Bleck! That is how my day was yesterday. So, let's get this over with:
Breakfast: 2 DD doughnuts and 2 mini milky ways
Snack: 6 Triscuts and 1 slice cheese
Lunch: Ham, green beans, bread, butter, chips
Snack: Bottle of chocolate milk
Dinner: 2 BIG helpings of fried chix, rice a roni
Dessert: (not earned mind you!!!) scoop of Ben and Jerry's with whipped cream
I was just in a funk all day and couldn't wait for the day to end. I didn't like that I had to work at a different office yesterday (despite I do that EVERY Tuesday afternoon) and had to wait a hour for my RX at Target. Oh, and my hockey team lost last night in a shoot out. Gosh, just a hard day in the life of Jen (eye roll and insert sarcasm). I did sneak in some ST during work, so I did get my workout in.
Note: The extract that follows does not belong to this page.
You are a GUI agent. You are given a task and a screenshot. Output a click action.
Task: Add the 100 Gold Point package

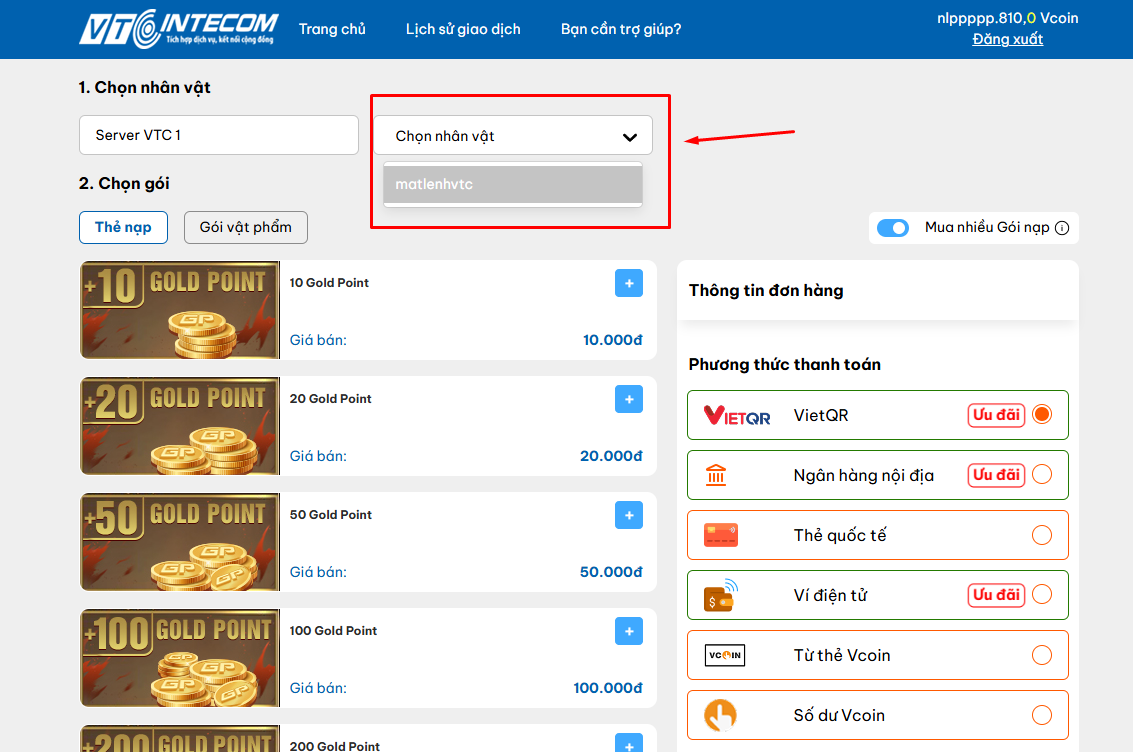[629, 631]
All in all a craptastic day for me.
Today is looking better. I'm eating right, I have a scheduled run, we are cleaning the house tonight and giving the dogs a bath. I'm more aware today, that I need to be thankful for everything in my life and not be so boo-hoo about stupid crap.
My reward for all that done will be having my co worker put on a nice set of nails for me.
Sometimes, I feel a little burnt out from tracking food, water and working out. I'm not obsessing as much which is good, but sliding off track yesterday was kinda.......liberating. Granted, I still wrote everything done and snuck in a workout, but it was refreshing to just eat what I want.
It didn't help my craptastic day. I still felt crappy, slow and tired. It didn't help me at all and I'm pretty sure if I stepped on the scale, it would be a good two pound gain.
Shockingly, food didn't help me feel better. Eating my feelings didn't do me any good. I thought I was treating myself by letting me eat what I want, when I want......but it just made it worse.
Lesson learned.......again! And I'll probably have to learn it again at some point as well!
Thanks for listening to me complain about nonsense and thanks for the support!